Copy, word for word, each line of the data below from the first through the line containing "Given: Select the", and stop there.

■ **Stored records**:

#####

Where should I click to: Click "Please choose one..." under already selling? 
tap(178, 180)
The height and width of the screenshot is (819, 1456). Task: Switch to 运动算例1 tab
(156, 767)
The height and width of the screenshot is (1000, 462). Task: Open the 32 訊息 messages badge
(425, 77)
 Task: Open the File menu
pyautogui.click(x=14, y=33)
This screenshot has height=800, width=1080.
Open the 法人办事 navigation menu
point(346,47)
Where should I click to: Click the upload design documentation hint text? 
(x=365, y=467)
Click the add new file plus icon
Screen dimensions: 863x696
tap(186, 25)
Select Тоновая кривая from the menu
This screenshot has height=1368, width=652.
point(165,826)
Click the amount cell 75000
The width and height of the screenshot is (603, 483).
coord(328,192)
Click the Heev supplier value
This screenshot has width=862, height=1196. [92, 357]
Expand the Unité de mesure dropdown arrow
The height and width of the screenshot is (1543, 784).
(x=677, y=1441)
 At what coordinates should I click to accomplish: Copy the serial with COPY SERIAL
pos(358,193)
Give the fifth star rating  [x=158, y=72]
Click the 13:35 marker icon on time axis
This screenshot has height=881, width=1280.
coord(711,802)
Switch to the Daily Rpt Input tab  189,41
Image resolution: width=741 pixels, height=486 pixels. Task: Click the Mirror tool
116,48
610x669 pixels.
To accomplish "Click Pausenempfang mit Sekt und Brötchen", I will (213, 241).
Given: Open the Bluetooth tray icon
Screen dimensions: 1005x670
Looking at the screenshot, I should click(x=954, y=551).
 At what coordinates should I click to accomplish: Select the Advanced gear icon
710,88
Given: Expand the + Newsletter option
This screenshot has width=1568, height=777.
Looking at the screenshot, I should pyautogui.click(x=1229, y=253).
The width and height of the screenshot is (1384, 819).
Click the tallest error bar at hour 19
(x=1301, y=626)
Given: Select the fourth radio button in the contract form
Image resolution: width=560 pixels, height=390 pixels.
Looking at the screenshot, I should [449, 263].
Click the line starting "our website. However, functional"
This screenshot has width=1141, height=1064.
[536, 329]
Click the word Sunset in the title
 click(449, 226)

#####

■ **Output of the exercise**:
Where should I click to: Click "Please choose one..." under already selling? 
tap(178, 180)
The height and width of the screenshot is (819, 1456). Task: Switch to 运动算例1 tab
(156, 767)
The height and width of the screenshot is (1000, 462). Task: Open the 32 訊息 messages badge
(425, 77)
 Task: Open the File menu
pyautogui.click(x=14, y=33)
This screenshot has height=800, width=1080.
Open the 法人办事 navigation menu
point(346,47)
Where should I click to: Click the upload design documentation hint text? 
(x=365, y=467)
Click the add new file plus icon
Screen dimensions: 863x696
tap(186, 25)
Select Тоновая кривая from the menu
This screenshot has height=1368, width=652.
point(165,826)
Click the amount cell 75000
The width and height of the screenshot is (603, 483).
coord(328,192)
Click the Heev supplier value
This screenshot has width=862, height=1196. [92, 357]
Expand the Unité de mesure dropdown arrow
The height and width of the screenshot is (1543, 784).
(x=677, y=1441)
 At what coordinates should I click to accomplish: Copy the serial with COPY SERIAL
pos(358,193)
Give the fifth star rating  [x=158, y=72]
Click the 13:35 marker icon on time axis
This screenshot has height=881, width=1280.
coord(711,802)
Switch to the Daily Rpt Input tab  189,41
Image resolution: width=741 pixels, height=486 pixels. Task: Click the Mirror tool
116,48
610x669 pixels.
To accomplish "Click Pausenempfang mit Sekt und Brötchen", I will (213, 241).
Given: Open the Bluetooth tray icon
Screen dimensions: 1005x670
Looking at the screenshot, I should click(x=954, y=551).
 At what coordinates should I click to accomplish: Select the Advanced gear icon
710,88
Given: Expand the + Newsletter option
This screenshot has width=1568, height=777.
Looking at the screenshot, I should pyautogui.click(x=1229, y=253).
The width and height of the screenshot is (1384, 819).
Click the tallest error bar at hour 19
(x=1301, y=626)
Given: Select the fourth radio button in the contract form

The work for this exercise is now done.